To do: Type out the full set of entries again, unchanged.

Saved data entries:
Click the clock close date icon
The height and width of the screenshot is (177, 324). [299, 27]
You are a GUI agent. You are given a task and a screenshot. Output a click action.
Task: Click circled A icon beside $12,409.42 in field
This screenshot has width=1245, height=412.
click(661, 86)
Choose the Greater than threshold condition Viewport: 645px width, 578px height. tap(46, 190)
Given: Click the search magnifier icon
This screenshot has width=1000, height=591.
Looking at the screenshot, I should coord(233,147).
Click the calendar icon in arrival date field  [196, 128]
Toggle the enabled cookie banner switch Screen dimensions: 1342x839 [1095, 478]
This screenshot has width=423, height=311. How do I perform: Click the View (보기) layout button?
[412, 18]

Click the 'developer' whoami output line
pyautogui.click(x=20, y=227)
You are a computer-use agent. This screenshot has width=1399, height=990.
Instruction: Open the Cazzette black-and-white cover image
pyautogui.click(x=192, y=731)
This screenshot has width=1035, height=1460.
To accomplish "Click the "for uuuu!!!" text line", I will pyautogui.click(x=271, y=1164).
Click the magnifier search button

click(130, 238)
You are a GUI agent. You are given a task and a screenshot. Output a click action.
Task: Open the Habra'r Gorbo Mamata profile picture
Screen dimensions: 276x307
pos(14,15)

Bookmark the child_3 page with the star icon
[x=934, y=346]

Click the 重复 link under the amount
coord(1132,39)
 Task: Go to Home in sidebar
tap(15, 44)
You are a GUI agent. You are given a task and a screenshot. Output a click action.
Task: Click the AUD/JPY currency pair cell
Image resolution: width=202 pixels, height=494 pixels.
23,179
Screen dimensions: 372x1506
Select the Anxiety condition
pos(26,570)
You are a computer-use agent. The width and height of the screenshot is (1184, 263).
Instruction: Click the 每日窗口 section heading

Problem solution:
Click the clock close date icon
The height and width of the screenshot is (177, 324). [299, 27]
You are a GUI agent. You are given a task and a screenshot. Output a click action.
Task: Click circled A icon beside $12,409.42 in field
This screenshot has width=1245, height=412.
click(661, 86)
Choose the Greater than threshold condition Viewport: 645px width, 578px height. tap(46, 190)
Given: Click the search magnifier icon
This screenshot has width=1000, height=591.
Looking at the screenshot, I should coord(233,147).
Click the calendar icon in arrival date field  [196, 128]
Toggle the enabled cookie banner switch Screen dimensions: 1342x839 [1095, 478]
This screenshot has width=423, height=311. How do I perform: Click the View (보기) layout button?
[412, 18]

Click the 'developer' whoami output line
pyautogui.click(x=20, y=227)
You are a computer-use agent. This screenshot has width=1399, height=990.
Instruction: Open the Cazzette black-and-white cover image
pyautogui.click(x=192, y=731)
This screenshot has width=1035, height=1460.
To accomplish "Click the "for uuuu!!!" text line", I will pyautogui.click(x=271, y=1164).
Click the magnifier search button

click(130, 238)
You are a GUI agent. You are given a task and a screenshot. Output a click action.
Task: Open the Habra'r Gorbo Mamata profile picture
Screen dimensions: 276x307
pos(14,15)

Bookmark the child_3 page with the star icon
[x=934, y=346]

Click the 重复 link under the amount
coord(1132,39)
 Task: Go to Home in sidebar
tap(15, 44)
You are a GUI agent. You are given a task and a screenshot. Output a click action.
Task: Click the AUD/JPY currency pair cell
Image resolution: width=202 pixels, height=494 pixels.
23,179
Screen dimensions: 372x1506
Select the Anxiety condition
pos(26,570)
You are a computer-use agent. The width and height of the screenshot is (1184, 263).
Instruction: Click the 每日窗口 section heading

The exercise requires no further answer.